Are there analogues of eigenvalues/eigenvectors for a ring homomorphism/endomorphism? My question is very simple. To put it in a context, a linear transformation is nothing but a homomorphism from a vector space to another. I usually visualize the action of a linear transformation by thinking of what it does to the unit hypersphere. Eigenvectors together with their eigenvalues describe the axes of action in this case.
I couldn't find an explicit reference to any sort of analogue of this phenomenon to ring homomorphisms/endomorphisms. Specifically, is there a standard way to describe the action of a ring homomorphism/endomorphism in the described sense? Even more specifically, what would be the analogue of an orthogonal transformation (with all eigenvalues modulus 1) in the realm of ring homomorphisms/endomorphisms?

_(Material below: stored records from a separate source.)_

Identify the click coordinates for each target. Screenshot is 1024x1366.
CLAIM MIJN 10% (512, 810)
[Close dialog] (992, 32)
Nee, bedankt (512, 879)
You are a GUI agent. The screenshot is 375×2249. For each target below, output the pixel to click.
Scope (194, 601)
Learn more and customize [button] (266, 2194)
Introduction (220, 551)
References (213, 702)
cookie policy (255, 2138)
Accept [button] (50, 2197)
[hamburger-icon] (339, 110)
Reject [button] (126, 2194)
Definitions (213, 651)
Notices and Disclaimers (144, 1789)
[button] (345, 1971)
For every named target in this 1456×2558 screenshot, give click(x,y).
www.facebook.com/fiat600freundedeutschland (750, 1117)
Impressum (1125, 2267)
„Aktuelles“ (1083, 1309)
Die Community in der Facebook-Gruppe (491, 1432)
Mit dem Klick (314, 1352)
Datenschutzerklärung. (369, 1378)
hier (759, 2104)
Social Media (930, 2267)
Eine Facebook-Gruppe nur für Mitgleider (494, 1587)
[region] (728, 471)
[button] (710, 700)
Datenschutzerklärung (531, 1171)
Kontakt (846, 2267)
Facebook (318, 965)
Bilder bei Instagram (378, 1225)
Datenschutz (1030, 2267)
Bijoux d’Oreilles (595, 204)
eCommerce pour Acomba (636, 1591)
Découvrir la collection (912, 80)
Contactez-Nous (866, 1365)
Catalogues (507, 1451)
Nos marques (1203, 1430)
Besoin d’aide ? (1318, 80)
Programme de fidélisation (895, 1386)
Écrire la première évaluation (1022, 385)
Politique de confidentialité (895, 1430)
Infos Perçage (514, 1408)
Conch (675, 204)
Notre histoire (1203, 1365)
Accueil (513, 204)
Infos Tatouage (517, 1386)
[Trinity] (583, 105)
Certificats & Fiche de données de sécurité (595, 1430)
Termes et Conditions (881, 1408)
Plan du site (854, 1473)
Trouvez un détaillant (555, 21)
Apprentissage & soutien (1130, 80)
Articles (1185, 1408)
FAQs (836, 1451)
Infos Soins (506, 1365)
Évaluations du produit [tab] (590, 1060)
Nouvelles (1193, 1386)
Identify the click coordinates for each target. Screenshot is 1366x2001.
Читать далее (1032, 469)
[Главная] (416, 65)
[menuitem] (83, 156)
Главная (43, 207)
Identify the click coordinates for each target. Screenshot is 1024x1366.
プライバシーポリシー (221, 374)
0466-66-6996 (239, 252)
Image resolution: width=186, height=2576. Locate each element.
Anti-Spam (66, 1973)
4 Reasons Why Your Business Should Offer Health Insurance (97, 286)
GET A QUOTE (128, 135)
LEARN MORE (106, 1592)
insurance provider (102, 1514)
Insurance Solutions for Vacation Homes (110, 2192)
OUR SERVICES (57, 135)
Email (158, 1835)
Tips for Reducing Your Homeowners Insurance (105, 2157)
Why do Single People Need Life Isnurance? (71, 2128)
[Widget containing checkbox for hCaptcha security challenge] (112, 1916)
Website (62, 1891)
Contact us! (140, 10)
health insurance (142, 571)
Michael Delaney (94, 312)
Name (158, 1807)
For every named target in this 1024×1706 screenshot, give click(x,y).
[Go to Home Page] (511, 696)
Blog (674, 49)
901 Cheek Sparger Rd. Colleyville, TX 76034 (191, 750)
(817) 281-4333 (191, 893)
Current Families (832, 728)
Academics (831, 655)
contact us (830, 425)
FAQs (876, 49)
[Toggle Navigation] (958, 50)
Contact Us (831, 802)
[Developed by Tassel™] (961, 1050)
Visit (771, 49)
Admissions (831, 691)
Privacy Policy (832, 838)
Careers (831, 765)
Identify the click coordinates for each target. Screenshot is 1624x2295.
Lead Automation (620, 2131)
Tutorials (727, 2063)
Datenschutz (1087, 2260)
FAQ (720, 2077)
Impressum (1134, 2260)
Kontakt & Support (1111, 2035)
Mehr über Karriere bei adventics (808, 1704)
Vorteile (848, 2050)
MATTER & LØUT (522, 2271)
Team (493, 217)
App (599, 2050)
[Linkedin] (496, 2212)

edit: I believe now that I asked my question in a rather haphazard way. But I am keeping the first two paragraphs intact. I am not a mathematician and in the past few years I taught myself what it looks like almost completely ignoring technical details and first concentrating on the concepts. What I would be asking is in fact what the set of all ring homomorphisms/endomorphisms (from a ring to itself/to another one) look like? Can I introduce any metric/criteria to distinguish them, saying these are well behaving and these are not, just like I can do for linear transformations?
 A: You can't talk about the eigenvectors of a linear transformation between two different vector spaces. You can only talk about the eigenvectors of a linear transformation from a vector space to itself. So the analogous question is about ring endomorphisms, but ring endomorphisms are complicated in general and don't admit a description anywhere near as simple as the description of linear transformations. 
For example, understanding the behavior of ring endomorphisms of $\mathbb{C}(x)$ is highly nontrivial and leads to complicated phenomena like Julia sets. The elements of Galois groups are also ring endomorphisms, and understanding Galois groups is also a major problem (e.g. understanding the absolute Galois group of the rationals is a major goal of modern number theory). 
A: Look at the equation $Tx=\lambda x$. Since the $x$ is in both sides, it looks like $T:R\to R$ for the equation to make sense, and moreover we need to figure out what $\lambda$ is, whether it is just from $R$ or from some module action on elements of $R$.
I'll call $x$ and "eigenelement" of $R$. As with vector spaces, you'll have no problem verifying that eigenelements corresponding to the same eigenvalue $\lambda$ form a subgroup of $R$. In order to form a right ideal of $R$, though, we would need $T(xr)=\lambda xr$ for arbitrary $r\in R$. This is even unlikely when $R$ is commutative, for we have that $T(xr)=T(r)\lambda x$, and there is no guarantee that $T(r)=r$. So, hope is lost for "eigenideals" of $R$.
I suppose this means that you can talk about "eigensubgroups of $R$", but I've never heard anything like this leading to a useful decomposition of $R$. Certainly it would be unusual for it to turn out to play well with the multiplicative structure. 
Things get a little better if you allow yourself to consider a $K$ algebra $R$ for a commutative ring $K$. In this case, you would also be requring the ring endomorphism $T$ to be $K$ linear. Accordingly, $R$ is just a $K$ module, and your ring endomorphism is a fortiori a $K$ module homomorphism. That would allow $K$-eigenvectors to be described for $T$, but they would only be giving information about $T$ as a $K$ linear enomorphism of $K$ modules, and it wouldn't have much to say about the fact that $T$ is multiplicative.